# Port caroline



## KevinR

Discussion thread for Port caroline. If you would like to add a comment, click the New Reply button


----------



## Don Meehan

I remember the Port Caroline very well as she was in New Plymouth on her maiden voyage, January 1969, when I started working in the Port Line office there. The Master was Captain Roger Holmes who incidently passed away a couple of weeks ago. She spent about three weeks loading approx 10,000 tons of meat/dairy/wool/general before sailing to, from memory, Picton. She and her sister Port Chalmers were beautiful ships. 

Don


----------



## jimmycampbell567

KevinR said:


> Discussion thread for Port caroline.
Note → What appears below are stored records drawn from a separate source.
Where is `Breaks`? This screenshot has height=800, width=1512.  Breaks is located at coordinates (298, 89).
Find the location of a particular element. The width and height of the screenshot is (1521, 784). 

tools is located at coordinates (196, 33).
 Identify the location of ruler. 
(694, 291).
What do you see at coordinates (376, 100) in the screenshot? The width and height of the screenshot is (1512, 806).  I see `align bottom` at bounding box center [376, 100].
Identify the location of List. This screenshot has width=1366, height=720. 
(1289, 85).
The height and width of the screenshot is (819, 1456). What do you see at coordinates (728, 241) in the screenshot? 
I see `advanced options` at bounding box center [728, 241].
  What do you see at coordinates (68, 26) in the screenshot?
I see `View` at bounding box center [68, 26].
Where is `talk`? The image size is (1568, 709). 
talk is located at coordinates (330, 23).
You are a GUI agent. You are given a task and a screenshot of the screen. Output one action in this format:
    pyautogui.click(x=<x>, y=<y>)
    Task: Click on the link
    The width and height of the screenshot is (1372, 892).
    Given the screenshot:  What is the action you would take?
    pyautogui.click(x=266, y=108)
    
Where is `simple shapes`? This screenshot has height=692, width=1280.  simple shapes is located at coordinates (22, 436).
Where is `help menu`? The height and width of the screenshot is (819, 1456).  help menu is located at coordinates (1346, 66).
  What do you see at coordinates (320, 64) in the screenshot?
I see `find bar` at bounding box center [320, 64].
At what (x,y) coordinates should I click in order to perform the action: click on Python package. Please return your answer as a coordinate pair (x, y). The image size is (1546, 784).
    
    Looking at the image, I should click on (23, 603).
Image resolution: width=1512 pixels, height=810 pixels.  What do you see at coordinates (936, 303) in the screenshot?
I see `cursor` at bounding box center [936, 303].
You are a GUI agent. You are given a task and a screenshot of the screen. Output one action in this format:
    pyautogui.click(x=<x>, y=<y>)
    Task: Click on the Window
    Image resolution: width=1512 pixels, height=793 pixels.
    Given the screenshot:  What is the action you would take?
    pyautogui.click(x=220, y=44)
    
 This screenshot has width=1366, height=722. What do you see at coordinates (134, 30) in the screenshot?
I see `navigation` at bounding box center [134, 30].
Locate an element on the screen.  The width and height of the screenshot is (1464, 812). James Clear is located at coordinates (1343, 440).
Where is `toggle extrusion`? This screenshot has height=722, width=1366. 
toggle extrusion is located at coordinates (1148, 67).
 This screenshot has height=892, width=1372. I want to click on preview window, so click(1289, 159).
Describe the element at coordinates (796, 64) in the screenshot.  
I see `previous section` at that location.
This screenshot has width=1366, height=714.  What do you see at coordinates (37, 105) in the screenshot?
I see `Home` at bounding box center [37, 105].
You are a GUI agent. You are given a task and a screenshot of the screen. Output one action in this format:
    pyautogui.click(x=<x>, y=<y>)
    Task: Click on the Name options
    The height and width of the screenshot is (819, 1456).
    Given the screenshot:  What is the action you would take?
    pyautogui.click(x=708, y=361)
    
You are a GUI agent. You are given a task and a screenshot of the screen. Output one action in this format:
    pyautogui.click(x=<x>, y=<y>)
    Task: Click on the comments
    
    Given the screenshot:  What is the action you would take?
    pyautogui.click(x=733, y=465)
If you would like to add a comment, click the New Reply button


hi my name is Jimmy Campbell from Newry Northern Ireland I served on board both ships port chalmer 's and the coraline started as deck boy at the age of sixteen travelled around the world on both ships. I still have lots off great memories two fantastic ships​


----------



## sparkie2182

A fantastic company,Jimmy.

Welcome to SN


----------



## Landlubber

I sailed on the Caroline as second mate. It was my first ship in Cunard after leaving the senior company.


----------



## sparkie2182

There was a company senior to Cunard?


----------



## Landlubber

sparkie2182 said:


> There was a company senior to Cunard?


Of course; did I never mention Shaw Savill to you. That company was the bees knees.


----------



## sparkie2182

Poor deluded man.


Slow Starvation and Agony


----------